PegofmyHeart, if you don't have money for help, how will you have money for a care center? If you are thinking Medicaid, then you should know that they have a program to keep seniors in their homes. It provides things like incontinence supplies, equipment, bathing aides, personal care attendants, etc. I am not saying that you should keep your husband at home, but if that is what you want to do, with help, then I hope money doesn't force your hand.

I agree with OncehatedDIL. We should not sacrifice our lives and families to take care of someone who really needs more care than you can give them. I have struggled with what to do too, but finally realized that the best choice for my mother with Alzheimer's is where she is , in a decent nursing home. It is not perfect and I wish she could be in a more home like setting, but I can see her deteriorating and I know I could not take care of her at home as it would not be safe and I would soon be worn out. That wouldn't help anybody.

I may be using the wrong terminology here. I thought that memory care was the more expensive care for those at the more severe stages of their dementia. But some seem to call memory care something lesser than a SNF- closer to AL. What is the correct terminology for the more serious and more dementia care units?

My mom and dad lived in Florida for their retirement. A common subject in their crowd's discussions was the number of caregivers that died before their carereceivers. Living with constant exhaustion and stress will destroy your health and bring on an early death. While I am sure that there are people who feel such self sacrifice is your duty.....I don't agree. I believe we should make sure our loved ones are in a safe place. I don't believe that sacrificing our lives and homelife is required. To sacrifice everything for the care of an terminally ill person can be a self destructive behavior.

We knew in just one week that we were over our heads with my MIL's care. She requires 24 hour survellience and support. At times I wonder if we need to consider placing her in memory care. Her SNF says not yet, but on her bad days I think we are asking too much of them in regards to her care. The other patients are depressed by her crying jags.
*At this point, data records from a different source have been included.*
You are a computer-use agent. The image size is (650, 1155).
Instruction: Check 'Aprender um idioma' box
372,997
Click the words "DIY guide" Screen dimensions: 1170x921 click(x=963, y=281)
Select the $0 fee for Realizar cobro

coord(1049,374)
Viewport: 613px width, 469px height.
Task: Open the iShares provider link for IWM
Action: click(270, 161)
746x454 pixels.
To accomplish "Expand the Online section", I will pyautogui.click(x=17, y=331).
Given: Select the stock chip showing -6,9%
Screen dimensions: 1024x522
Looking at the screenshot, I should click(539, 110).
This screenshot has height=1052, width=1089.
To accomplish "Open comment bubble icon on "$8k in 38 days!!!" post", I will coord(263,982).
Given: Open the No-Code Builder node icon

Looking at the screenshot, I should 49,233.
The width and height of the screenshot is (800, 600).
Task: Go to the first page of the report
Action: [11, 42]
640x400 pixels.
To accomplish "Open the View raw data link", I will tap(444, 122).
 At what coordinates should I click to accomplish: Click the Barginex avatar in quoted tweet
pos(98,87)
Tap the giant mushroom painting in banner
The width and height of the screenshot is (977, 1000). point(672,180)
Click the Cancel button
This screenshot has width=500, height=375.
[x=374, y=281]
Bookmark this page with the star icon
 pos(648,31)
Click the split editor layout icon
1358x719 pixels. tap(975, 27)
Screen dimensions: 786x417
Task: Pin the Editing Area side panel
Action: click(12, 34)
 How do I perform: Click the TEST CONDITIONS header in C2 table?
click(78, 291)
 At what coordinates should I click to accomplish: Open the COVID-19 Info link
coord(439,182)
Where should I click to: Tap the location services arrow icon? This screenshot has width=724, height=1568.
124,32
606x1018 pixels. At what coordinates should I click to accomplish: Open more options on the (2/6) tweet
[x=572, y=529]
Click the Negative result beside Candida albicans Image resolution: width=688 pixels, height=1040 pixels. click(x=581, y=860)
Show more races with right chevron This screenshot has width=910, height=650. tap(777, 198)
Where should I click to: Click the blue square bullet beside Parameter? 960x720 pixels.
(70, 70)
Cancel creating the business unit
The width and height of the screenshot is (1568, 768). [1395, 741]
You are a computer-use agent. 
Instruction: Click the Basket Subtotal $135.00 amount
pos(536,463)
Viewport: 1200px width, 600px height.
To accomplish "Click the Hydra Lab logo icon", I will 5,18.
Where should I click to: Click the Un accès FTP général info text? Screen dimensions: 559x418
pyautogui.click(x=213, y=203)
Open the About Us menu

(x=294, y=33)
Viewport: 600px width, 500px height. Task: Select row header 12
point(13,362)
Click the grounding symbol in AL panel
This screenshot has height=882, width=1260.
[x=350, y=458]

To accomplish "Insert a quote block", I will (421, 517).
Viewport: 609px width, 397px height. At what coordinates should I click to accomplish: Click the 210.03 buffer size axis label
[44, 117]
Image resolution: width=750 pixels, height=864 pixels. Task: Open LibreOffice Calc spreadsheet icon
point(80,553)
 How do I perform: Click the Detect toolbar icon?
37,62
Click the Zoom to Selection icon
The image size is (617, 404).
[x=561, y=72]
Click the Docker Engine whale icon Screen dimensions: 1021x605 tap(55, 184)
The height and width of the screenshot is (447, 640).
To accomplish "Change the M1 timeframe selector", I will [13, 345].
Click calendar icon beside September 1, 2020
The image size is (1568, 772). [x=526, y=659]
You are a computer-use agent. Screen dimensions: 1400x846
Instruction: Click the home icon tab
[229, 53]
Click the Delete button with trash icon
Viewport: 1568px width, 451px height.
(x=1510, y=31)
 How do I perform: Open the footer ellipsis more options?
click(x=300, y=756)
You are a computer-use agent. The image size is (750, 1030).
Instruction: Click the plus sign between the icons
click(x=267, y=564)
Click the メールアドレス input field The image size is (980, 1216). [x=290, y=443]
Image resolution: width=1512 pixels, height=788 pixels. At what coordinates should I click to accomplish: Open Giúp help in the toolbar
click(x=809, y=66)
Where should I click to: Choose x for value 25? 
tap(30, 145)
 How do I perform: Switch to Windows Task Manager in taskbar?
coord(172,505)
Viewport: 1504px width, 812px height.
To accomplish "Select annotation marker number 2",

My husband gave up driving, his car has been sold. He sleeps 75% of the day, my problems are 25% of his waking hours. I try so hard to be patient, loving - but then he gets to accusing me of taking his money, making him sell his car, etc. He is not physically abusive. The dr said that I could die before him because of what I am going thru as his caregiver. I don't have any money for someone to come in and help, but will get more information from the VA. Besides becoming violent - does anyone feel that the caregiving has to end before you end up in the hospital?